◆ What you will do ◆
What is needed is a word-for-word copy of the records below.
--- --- ---
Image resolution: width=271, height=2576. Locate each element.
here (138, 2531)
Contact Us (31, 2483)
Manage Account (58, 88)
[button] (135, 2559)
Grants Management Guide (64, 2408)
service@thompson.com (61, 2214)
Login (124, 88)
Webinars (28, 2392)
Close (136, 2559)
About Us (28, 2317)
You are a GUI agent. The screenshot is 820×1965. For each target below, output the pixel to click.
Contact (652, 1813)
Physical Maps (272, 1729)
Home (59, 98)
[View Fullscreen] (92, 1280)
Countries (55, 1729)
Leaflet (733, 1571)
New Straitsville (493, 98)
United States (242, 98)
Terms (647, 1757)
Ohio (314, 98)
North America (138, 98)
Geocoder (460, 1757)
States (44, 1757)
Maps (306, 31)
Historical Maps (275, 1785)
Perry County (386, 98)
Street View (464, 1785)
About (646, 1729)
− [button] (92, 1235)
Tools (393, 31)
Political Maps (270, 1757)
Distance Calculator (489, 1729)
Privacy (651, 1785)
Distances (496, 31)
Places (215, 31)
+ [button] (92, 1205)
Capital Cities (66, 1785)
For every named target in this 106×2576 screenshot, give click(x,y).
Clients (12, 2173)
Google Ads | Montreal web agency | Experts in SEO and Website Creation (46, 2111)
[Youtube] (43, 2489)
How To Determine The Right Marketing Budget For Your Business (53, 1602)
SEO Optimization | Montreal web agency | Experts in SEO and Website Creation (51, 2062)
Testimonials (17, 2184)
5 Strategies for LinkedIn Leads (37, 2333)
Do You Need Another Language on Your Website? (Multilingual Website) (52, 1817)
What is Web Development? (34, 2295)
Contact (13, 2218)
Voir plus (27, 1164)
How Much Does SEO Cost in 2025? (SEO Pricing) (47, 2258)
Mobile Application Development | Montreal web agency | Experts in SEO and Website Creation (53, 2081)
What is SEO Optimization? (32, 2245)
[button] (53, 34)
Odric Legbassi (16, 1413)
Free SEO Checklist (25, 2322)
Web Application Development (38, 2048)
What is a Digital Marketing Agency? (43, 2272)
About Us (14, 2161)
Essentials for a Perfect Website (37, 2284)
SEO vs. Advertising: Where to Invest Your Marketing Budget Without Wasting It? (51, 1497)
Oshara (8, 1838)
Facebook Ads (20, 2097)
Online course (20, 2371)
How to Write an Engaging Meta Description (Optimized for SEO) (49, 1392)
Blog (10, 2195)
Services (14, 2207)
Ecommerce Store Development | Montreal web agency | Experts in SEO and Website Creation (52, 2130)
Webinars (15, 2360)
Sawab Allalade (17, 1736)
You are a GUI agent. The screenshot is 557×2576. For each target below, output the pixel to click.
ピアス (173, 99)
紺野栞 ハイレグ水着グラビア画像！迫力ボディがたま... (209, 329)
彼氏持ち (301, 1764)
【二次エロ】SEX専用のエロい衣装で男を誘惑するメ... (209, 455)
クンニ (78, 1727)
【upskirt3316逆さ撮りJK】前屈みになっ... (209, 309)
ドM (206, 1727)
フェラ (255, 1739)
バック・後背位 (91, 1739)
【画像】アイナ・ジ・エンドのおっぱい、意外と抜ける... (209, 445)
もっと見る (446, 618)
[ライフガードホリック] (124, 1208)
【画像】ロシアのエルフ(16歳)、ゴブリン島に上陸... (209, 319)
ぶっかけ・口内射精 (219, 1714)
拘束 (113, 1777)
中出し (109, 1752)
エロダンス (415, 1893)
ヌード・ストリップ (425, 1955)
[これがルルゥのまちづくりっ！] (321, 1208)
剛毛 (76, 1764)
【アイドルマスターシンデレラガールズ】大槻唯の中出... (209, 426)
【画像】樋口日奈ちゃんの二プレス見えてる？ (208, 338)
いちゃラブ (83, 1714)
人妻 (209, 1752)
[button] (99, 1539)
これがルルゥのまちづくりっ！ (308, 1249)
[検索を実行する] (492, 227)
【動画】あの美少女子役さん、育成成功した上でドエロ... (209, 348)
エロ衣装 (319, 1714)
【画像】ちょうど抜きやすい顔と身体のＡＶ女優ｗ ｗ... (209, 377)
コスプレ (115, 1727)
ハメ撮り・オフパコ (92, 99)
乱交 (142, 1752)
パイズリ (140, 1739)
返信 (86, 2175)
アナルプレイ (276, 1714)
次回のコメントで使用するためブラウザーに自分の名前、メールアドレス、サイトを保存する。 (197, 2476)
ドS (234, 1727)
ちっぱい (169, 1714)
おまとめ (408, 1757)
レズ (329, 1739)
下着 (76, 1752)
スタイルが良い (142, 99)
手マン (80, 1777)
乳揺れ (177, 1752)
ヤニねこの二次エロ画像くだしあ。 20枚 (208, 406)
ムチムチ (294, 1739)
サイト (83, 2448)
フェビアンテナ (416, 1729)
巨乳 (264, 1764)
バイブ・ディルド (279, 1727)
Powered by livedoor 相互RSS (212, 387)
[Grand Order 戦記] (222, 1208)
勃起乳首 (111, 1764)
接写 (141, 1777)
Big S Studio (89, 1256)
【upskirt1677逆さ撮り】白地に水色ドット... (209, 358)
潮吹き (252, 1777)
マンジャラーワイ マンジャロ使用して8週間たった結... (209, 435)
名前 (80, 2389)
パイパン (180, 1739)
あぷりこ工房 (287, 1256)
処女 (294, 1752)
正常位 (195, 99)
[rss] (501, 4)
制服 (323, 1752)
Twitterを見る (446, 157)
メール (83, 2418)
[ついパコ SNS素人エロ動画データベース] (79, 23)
--- --- ---
◆ Answer space ◆
Image resolution: width=271, height=2576. Locate each element.
here (138, 2531)
Contact Us (31, 2483)
Manage Account (58, 88)
[button] (135, 2559)
Grants Management Guide (64, 2408)
service@thompson.com (61, 2214)
Login (124, 88)
Webinars (28, 2392)
Close (136, 2559)
About Us (28, 2317)
You are a GUI agent. The screenshot is 820×1965. For each target below, output the pixel to click.
Contact (652, 1813)
Physical Maps (272, 1729)
Home (59, 98)
[View Fullscreen] (92, 1280)
Countries (55, 1729)
Leaflet (733, 1571)
New Straitsville (493, 98)
United States (242, 98)
Terms (647, 1757)
Ohio (314, 98)
North America (138, 98)
Geocoder (460, 1757)
States (44, 1757)
Maps (306, 31)
Historical Maps (275, 1785)
Perry County (386, 98)
Street View (464, 1785)
About (646, 1729)
− [button] (92, 1235)
Tools (393, 31)
Political Maps (270, 1757)
Distance Calculator (489, 1729)
Privacy (651, 1785)
Distances (496, 31)
Places (215, 31)
+ [button] (92, 1205)
Capital Cities (66, 1785)
For every named target in this 106×2576 screenshot, give click(x,y).
Clients (12, 2173)
Google Ads | Montreal web agency | Experts in SEO and Website Creation (46, 2111)
[Youtube] (43, 2489)
How To Determine The Right Marketing Budget For Your Business (53, 1602)
SEO Optimization | Montreal web agency | Experts in SEO and Website Creation (51, 2062)
Testimonials (17, 2184)
5 Strategies for LinkedIn Leads (37, 2333)
Do You Need Another Language on Your Website? (Multilingual Website) (52, 1817)
What is Web Development? (34, 2295)
Contact (13, 2218)
Voir plus (27, 1164)
How Much Does SEO Cost in 2025? (SEO Pricing) (47, 2258)
Mobile Application Development | Montreal web agency | Experts in SEO and Website Creation (53, 2081)
What is SEO Optimization? (32, 2245)
[button] (53, 34)
Odric Legbassi (16, 1413)
Free SEO Checklist (25, 2322)
Web Application Development (38, 2048)
What is a Digital Marketing Agency? (43, 2272)
About Us (14, 2161)
Essentials for a Perfect Website (37, 2284)
SEO vs. Advertising: Where to Invest Your Marketing Budget Without Wasting It? (51, 1497)
Oshara (8, 1838)
Facebook Ads (20, 2097)
Online course (20, 2371)
How to Write an Engaging Meta Description (Optimized for SEO) (49, 1392)
Blog (10, 2195)
Services (14, 2207)
Ecommerce Store Development | Montreal web agency | Experts in SEO and Website Creation (52, 2130)
Webinars (15, 2360)
Sawab Allalade (17, 1736)
You are a GUI agent. The screenshot is 557×2576. For each target below, output the pixel to click.
ピアス (173, 99)
紺野栞 ハイレグ水着グラビア画像！迫力ボディがたま... (209, 329)
彼氏持ち (301, 1764)
【二次エロ】SEX専用のエロい衣装で男を誘惑するメ... (209, 455)
クンニ (78, 1727)
【upskirt3316逆さ撮りJK】前屈みになっ... (209, 309)
ドM (206, 1727)
フェラ (255, 1739)
バック・後背位 (91, 1739)
【画像】アイナ・ジ・エンドのおっぱい、意外と抜ける... (209, 445)
もっと見る (446, 618)
[ライフガードホリック] (124, 1208)
【画像】ロシアのエルフ(16歳)、ゴブリン島に上陸... (209, 319)
ぶっかけ・口内射精 (219, 1714)
拘束 (113, 1777)
中出し (109, 1752)
エロダンス (415, 1893)
ヌード・ストリップ (425, 1955)
[これがルルゥのまちづくりっ！] (321, 1208)
剛毛 (76, 1764)
【アイドルマスターシンデレラガールズ】大槻唯の中出... (209, 426)
【画像】樋口日奈ちゃんの二プレス見えてる？ (208, 338)
いちゃラブ (83, 1714)
人妻 (209, 1752)
[button] (99, 1539)
これがルルゥのまちづくりっ！ (308, 1249)
[検索を実行する] (492, 227)
【動画】あの美少女子役さん、育成成功した上でドエロ... (209, 348)
エロ衣装 (319, 1714)
【画像】ちょうど抜きやすい顔と身体のＡＶ女優ｗ ｗ... (209, 377)
コスプレ (115, 1727)
ハメ撮り・オフパコ (92, 99)
乱交 (142, 1752)
パイズリ (140, 1739)
返信 (86, 2175)
アナルプレイ (276, 1714)
次回のコメントで使用するためブラウザーに自分の名前、メールアドレス、サイトを保存する。 (197, 2476)
ドS (234, 1727)
ちっぱい (169, 1714)
おまとめ (408, 1757)
レズ (329, 1739)
下着 (76, 1752)
スタイルが良い (142, 99)
手マン (80, 1777)
乳揺れ (177, 1752)
ヤニねこの二次エロ画像くだしあ。 20枚 (208, 406)
ムチムチ (294, 1739)
サイト (83, 2448)
フェビアンテナ (416, 1729)
巨乳 (264, 1764)
バイブ・ディルド (279, 1727)
Powered by livedoor 相互RSS (212, 387)
[Grand Order 戦記] (222, 1208)
勃起乳首 (111, 1764)
接写 (141, 1777)
Big S Studio (89, 1256)
【upskirt1677逆さ撮り】白地に水色ドット... (209, 358)
潮吹き (252, 1777)
マンジャラーワイ マンジャロ使用して8週間たった結... (209, 435)
名前 (80, 2389)
パイパン (180, 1739)
あぷりこ工房 (287, 1256)
処女 (294, 1752)
正常位 (195, 99)
[rss] (501, 4)
制服 (323, 1752)
Twitterを見る (446, 157)
メール (83, 2418)
[ついパコ SNS素人エロ動画データベース] (79, 23)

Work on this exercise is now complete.